Load basic packages and data

In [None]:
import pandas as pd
import matplotlib.pyplot as plt
import seaborn as sns

# Load data, convert column Year from `int` to `datetime`, and preview dataframe
df = pd.read_csv('data/athlete_events.csv')
df['Year'] = pd.to_datetime(df['Year'], format='%Y')
df

## Mito package

[Mito](https://www.trymito.io/) allows the user to EDA from a spreadsheet inside Python. You can call Mito into your Python environment, and each edit you make in the Mito spreadsheet will generate the equivalent Python in the code cell below.

### Installing `Mito` package

In Anaconda Prompt (run As Administrator), execute 
1. `python -m pip install mitoinstaller`
2. `python -m mitoinstaller install`

If installed correctly, you will see:

"""
 
Mito has finished installing

Please shut down the currently running JupyterLab and relaunch it to enable Mito

Then render a mitosheet following the instructions here: https://docs.trymito.io/how-to/creating-a-mitosheet
"""

### Running mito

Run an empty interface to import data files

In [None]:
import mitosheet
mitosheet.sheet()

If a database already exists, you can point to it when opening `mito` interface:

In [None]:
import mitosheet
mitosheet.sheet(df, view_df=True)

## Lux package

`pip install lux-api`

In [None]:
import lux

## Sweetviz

Sweetviz is self-described as *an open-source Python library that generates beautiful, high-density visualizations to kickstart EDA (Exploratory Data Analysis) with just two lines of code.*

Sweetviz can be installed with pip.

`pip install sweetviz`

we can generate HTML reports with Sweetviz:

In [None]:
import sweetviz as sv
my_report = sv.analyze(df)
my_report.show_html()

## Pandas Profiling

Pandas Profiling is a good tool that allows us to easily obtain information including data types, missing and unique values, and correlations between variables. It also allows us to generate interactive HTML reports.

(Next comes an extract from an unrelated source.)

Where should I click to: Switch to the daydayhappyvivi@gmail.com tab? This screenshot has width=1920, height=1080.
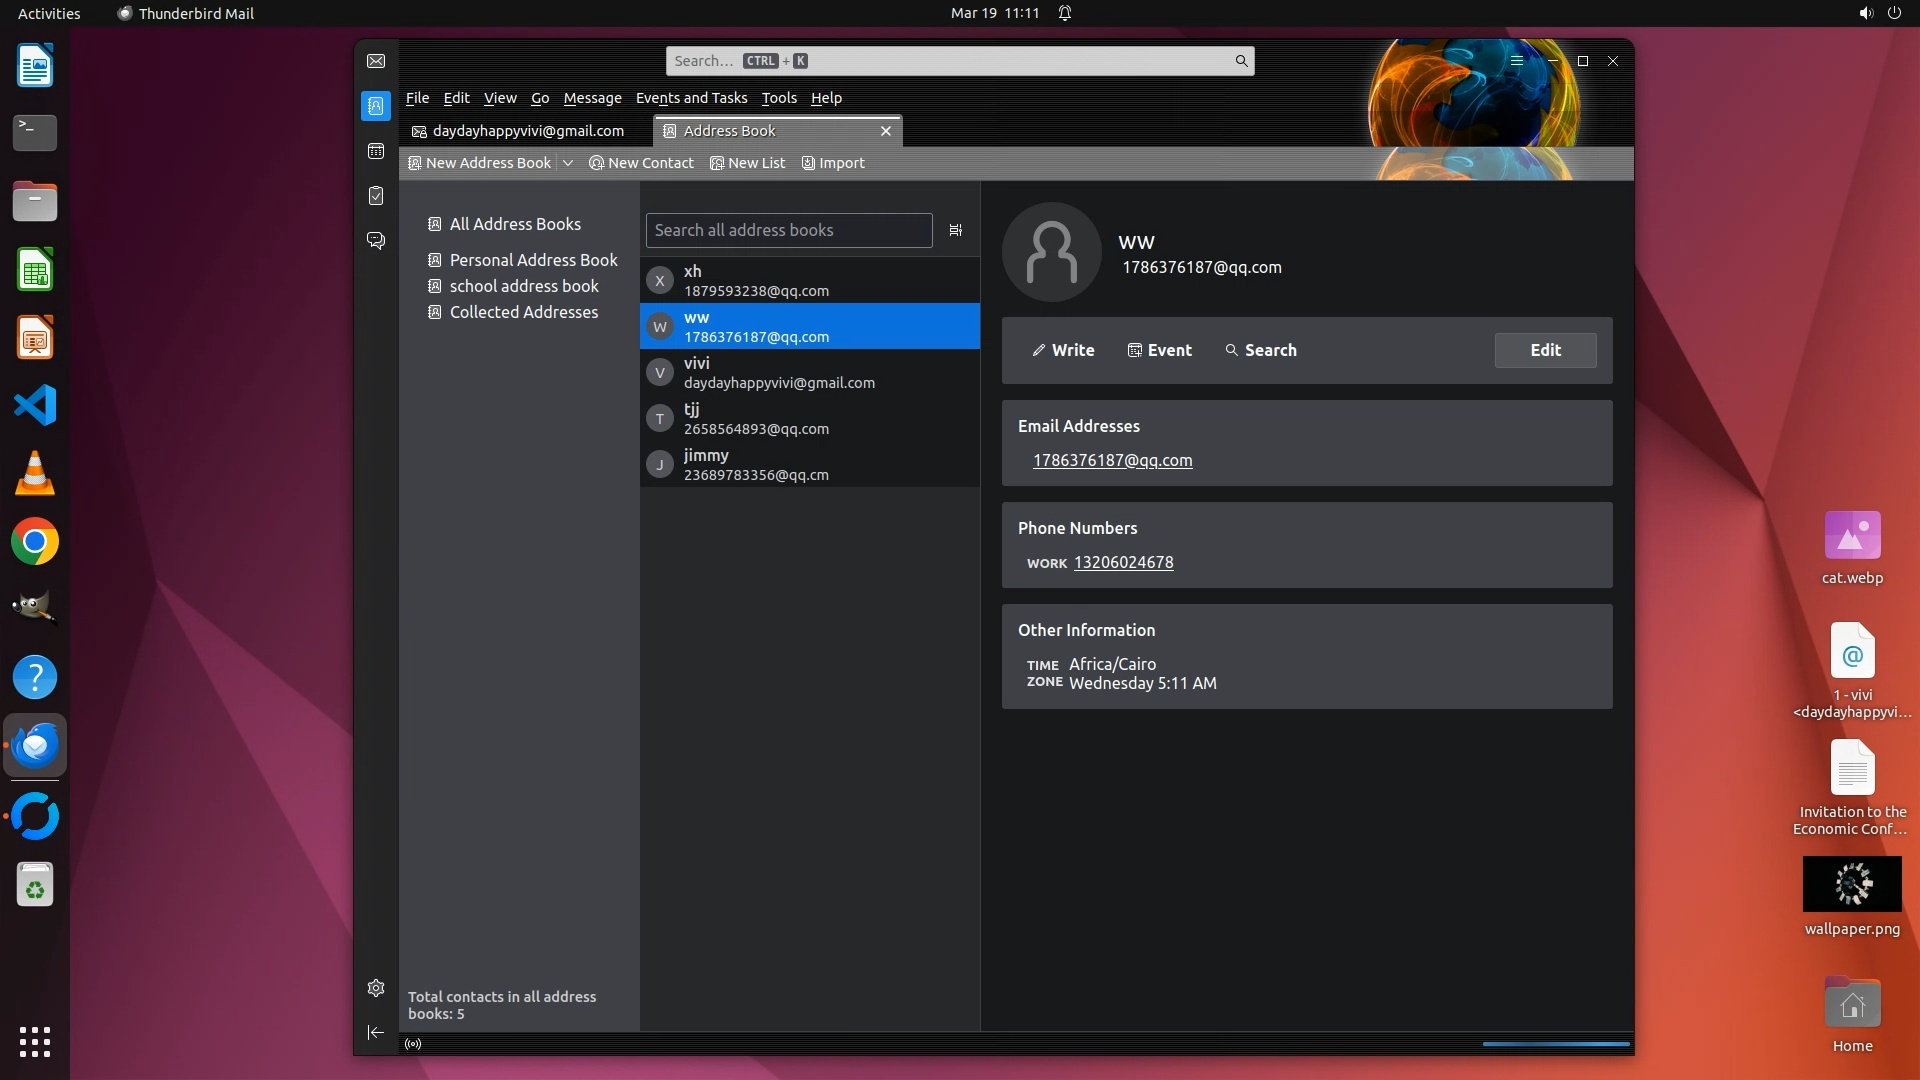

Pandas Profiling can be installed viapip:

`pip install pandas-profiling`

Generating a report is simple. Let's import Pandas Profiling and create a report:

In [None]:
from pandas_profiling import ProfileReport

# generate report with pandas profiling
profile = ProfileReport(df, title='Worker Report')
profile

## DataPrep

DataPrep bills itself as *the fastest and the easiest EDA tool in Python. It allows data scientists to understand a Pandas/Dask DataFrame with a few lines of code in seconds.*

It is indeed very easy to use and can reduce the EDA process to just a few lines of code.

DataPrep is easy to install with pip:

`pip install dataprep`

We can use the `plot()` method to visualize our entire dataframe and to show key insights:

In [None]:
from dataprep.eda import plot

# using dataprep's plot method to get insights on each variable
plot(df)